Land values stabilise as property market picks up
RESIDENTIAL land values in the Douglas region have generally stabilised following several years of decline.
THE Valuer-General’s 2013 Property Market Report, on which rates movements are partly based, was released yesterday.
Values have fallen in the past 12 months where the supply of land is still greater than demand such as Wonga Beach and Thornton Beach that have both dropped by 9.6 per cent, while there have been some market corrections north of the Daintree River.
But for the rest of the region, valuations have remained the same as those in 2012.
The commercial, industrial and multi-unit markets have also experienced a levelling in the market in Port Douglas.
Values in areas such as Cape Tribuation, prompted by low visitor numbers and difficult trading conditions that have affected the viability of some commercial property, have been reduced.
Raine and Horne principal David Cotton said that while the property market is starting to turn, the valuations don’t come as a huge surprise.

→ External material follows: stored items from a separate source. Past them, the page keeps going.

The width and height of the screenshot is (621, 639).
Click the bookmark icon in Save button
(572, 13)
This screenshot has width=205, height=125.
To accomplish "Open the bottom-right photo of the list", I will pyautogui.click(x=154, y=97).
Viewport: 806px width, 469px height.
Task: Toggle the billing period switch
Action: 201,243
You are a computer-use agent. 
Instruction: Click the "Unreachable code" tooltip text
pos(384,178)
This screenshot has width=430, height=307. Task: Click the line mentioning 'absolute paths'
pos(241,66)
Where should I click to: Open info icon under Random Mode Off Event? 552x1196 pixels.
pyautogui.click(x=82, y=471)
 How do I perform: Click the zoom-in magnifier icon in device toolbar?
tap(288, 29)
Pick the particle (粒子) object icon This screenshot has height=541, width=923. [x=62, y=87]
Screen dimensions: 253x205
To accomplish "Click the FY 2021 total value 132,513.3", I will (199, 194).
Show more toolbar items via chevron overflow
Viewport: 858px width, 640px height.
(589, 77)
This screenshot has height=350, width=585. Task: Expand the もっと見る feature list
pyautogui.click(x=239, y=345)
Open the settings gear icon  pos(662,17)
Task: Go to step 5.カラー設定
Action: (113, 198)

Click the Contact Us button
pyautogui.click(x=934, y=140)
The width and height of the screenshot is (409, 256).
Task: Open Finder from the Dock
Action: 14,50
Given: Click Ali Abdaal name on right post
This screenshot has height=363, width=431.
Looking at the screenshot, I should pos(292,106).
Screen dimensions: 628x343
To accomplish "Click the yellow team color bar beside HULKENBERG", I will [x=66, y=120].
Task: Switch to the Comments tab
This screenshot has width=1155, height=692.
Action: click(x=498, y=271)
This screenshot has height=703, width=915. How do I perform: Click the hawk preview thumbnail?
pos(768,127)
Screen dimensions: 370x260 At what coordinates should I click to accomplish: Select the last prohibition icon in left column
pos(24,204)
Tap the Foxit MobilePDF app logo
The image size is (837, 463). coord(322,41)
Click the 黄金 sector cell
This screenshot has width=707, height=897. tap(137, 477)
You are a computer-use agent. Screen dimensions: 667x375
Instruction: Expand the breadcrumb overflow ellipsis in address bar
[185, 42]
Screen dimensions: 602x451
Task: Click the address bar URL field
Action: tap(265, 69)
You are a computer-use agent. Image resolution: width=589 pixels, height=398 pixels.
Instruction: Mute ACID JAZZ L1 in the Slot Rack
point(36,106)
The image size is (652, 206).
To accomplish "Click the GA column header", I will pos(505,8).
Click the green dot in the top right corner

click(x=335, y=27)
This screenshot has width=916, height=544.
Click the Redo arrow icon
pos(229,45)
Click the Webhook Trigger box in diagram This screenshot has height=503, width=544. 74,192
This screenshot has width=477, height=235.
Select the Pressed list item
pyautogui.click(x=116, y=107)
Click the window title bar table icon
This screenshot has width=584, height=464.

‘‘ However based on activity in 2012 I thought land values may have dropped by about 5 percent,’’ Mr Cotton said.
‘‘There has been increased activity over the past six months, although that has been price driven.’’
Ray White principal Alan Crossman believes the valuations are a reasonable reflection of the curent situation in the area.
‘‘But I believe the land valuations are lagging a little behind the current situation, with real estate coming back into fashion,’’ Mr Crossman said.
Both Mr Cotton and Mr Crossman agree the resurgance of the tourism market will further enhance the recovery in the housing market.